Mama Burke była najlepsza, no i Cristina z tymi prezentami.
no i Izzie i ten pielęgniarz też byli świetni.
Lexie jest wkurzająca - czego ona się spodziewa? że Mer będzie ją traktować jak siostrę, tylko dlatego, że mają tego samego ojca?
Bailey prosząca o pomoc Meredith była super.
ale nadal mnie denerwuje jej zachowanie wobec Callie.
Ta rodzinka to niezła była...narkotyki mając dziecko w domu...
Izzie/George - nadal tego nie kupuje...poza tym fajnie się zachowują na terenie szpitala, gdzie każdy ich może zobaczyć...
Mark i Derek - moja nowa ulubiona "para"
ich dialogi są świetne:
Mark: Let me guess. You and Meredith are back together, and you've been up all night doing the horizontal salsa.
Derek: Mambo. Horizontal mambo.
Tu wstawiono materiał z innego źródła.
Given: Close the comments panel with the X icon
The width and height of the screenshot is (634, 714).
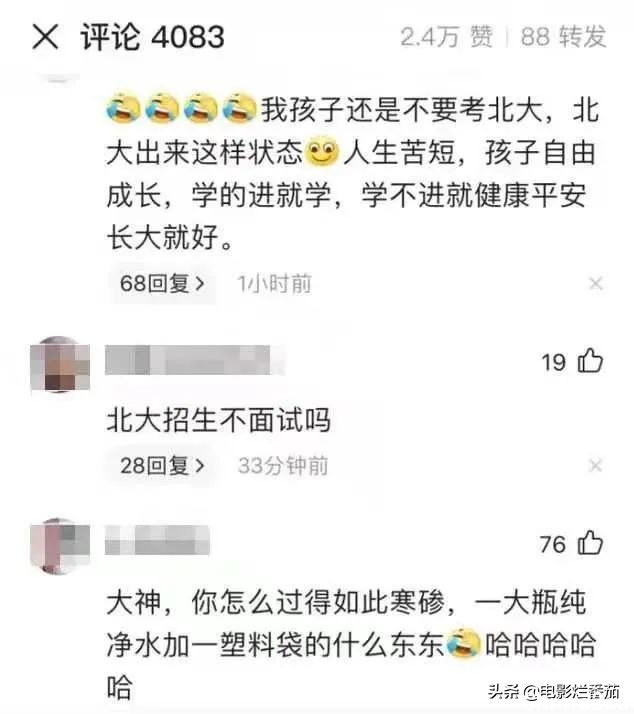Looking at the screenshot, I should 46,36.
And Meredith and I, we're just friends.
Mark: Sexy friends?
Derek: You're like the worst, most juvenile human being I've ever met in my life.
Mark: You know the first step to recovery is admitting you have a problem?
Derek: How many nurses have you slept with this week?
Mark: That's not a problem, man. That's an adventure.